Aboriginal death in WA prison
PERTH — Murray Jones, the new chairperson of the WA Deaths In Custody Watch Committee, expressed his sorrow and anger on November 29 at the death of yet another Aboriginal man in custody.
"How many more of our people have to die in custody before politicians decide that enough blood has been spilt and enough tears have been shed?", he said. "This year alone, six Aboriginal men have died in police or prison cells in Western Australia. That is a shameful statistic which rivals the rate at which our people were dying in custody before the  Royal Commission into Aboriginal Deaths in Custody."
Jones queried whether, "as more and more citizens are squeezed into the jails", the government is capable of meeting its "legal duty of care to ensure the safety and wellbeing of every inmate". He called for urgent legislation to "reduce the shocking incarceration figures in this state and for prison to be used as a sanction of last resort for all citizens".
Call for inquiry into reactor plan
Mayors and councillors from across Australia, at the National General Assembly of Local Government in Canberra on December 1, called for a royal commission to investigate plans for a new nuclear reactor in the Sydney suburb of Lucas Heights.
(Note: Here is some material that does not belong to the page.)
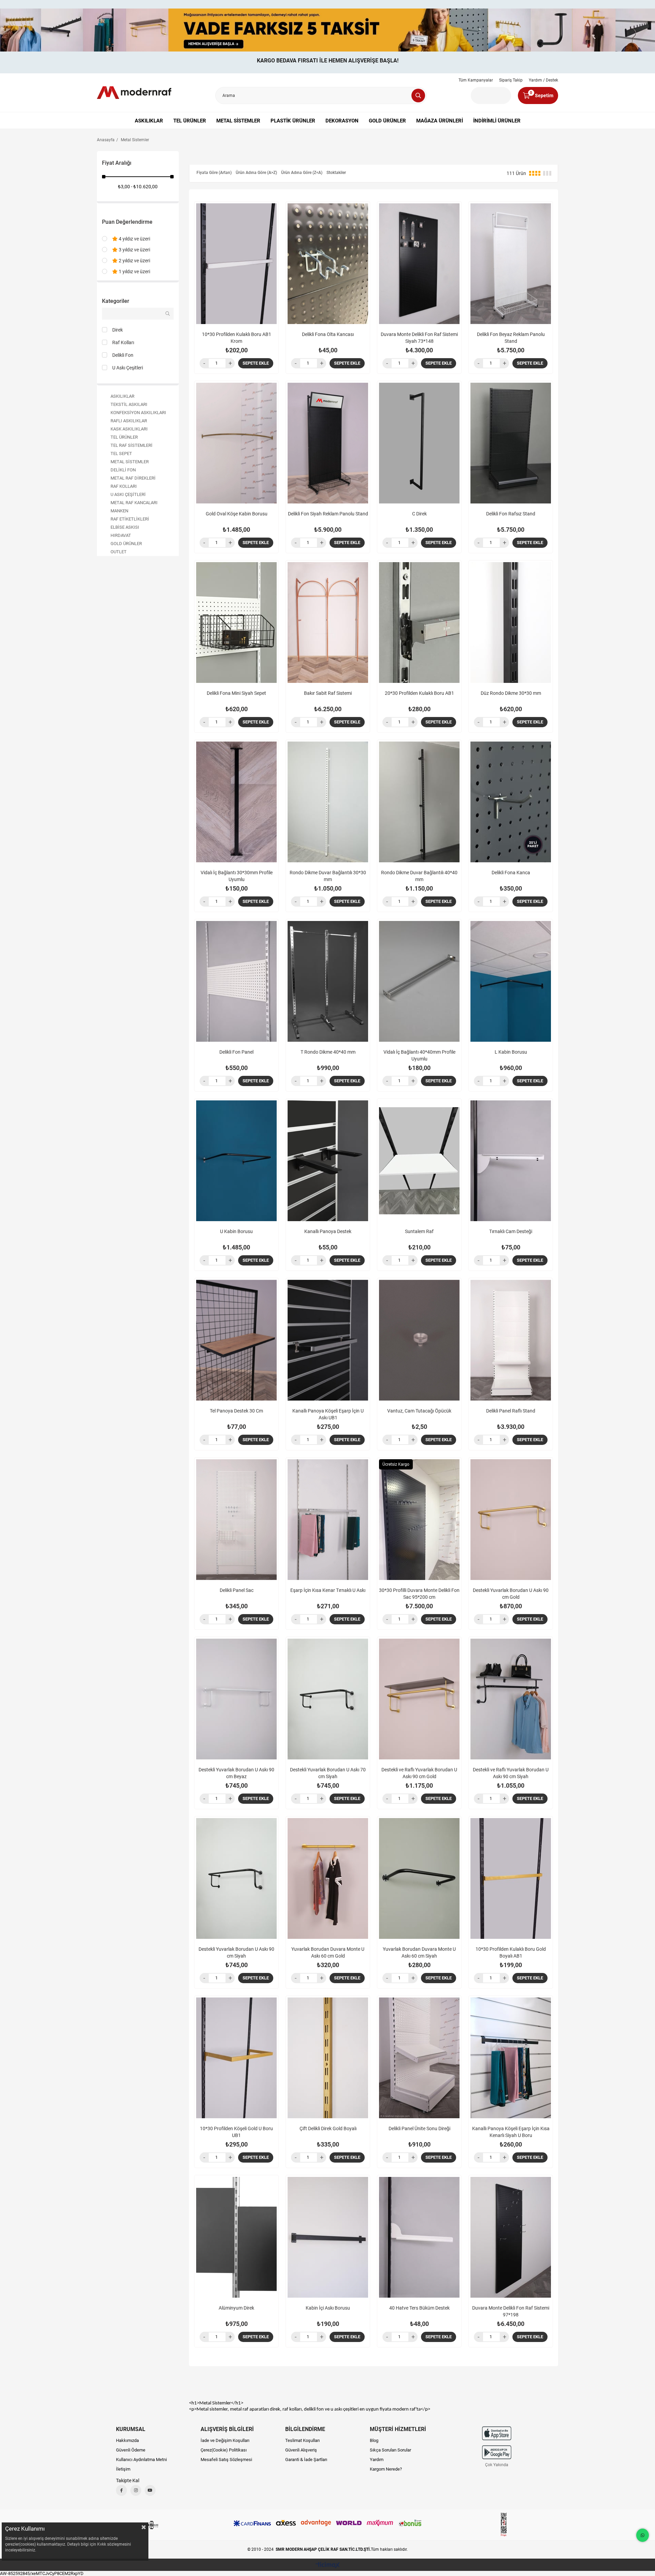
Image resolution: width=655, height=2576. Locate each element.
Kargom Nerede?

Peter Woods, president of the NSW Local Government Association, said, "The Australian people have been misled by the federal government and the Australian Nuclear Science and Technology Organisation. A decision on a new reactor needs an informed national debate. So far all we've had is a sorry saga of secrecy, intimidation and misinformation."
Plans were announced to require consent by local governments for the transportation of nuclear waste material through council areas. This follows the secret shipment of spent reactor fuel rods through Sydney on November 25.
Smashing of CES completed
The federal Coalition government is preparing to complete the destruction of the Commonwealth Employment Service. It announced on December 3 that Employment National (EN), Australia's largest job agency, has lost the bulk of its most valuable Job Network contracts.
An unknown number of the 1700 staff at EN, formed out of the remnants of the CES in May 1998 when the privatised Job Network was created, might lose their jobs, and many EN offices are likely to close.
EN relies almost entirely on Job Network funding. In the new round of contracts, worth about $3 billion, EN has lost all but 1% of intensive assistance, the most lucrative Job Network contract.
Federal employment services minister Tony Abbott said on December 3 that the government would consider selling EN.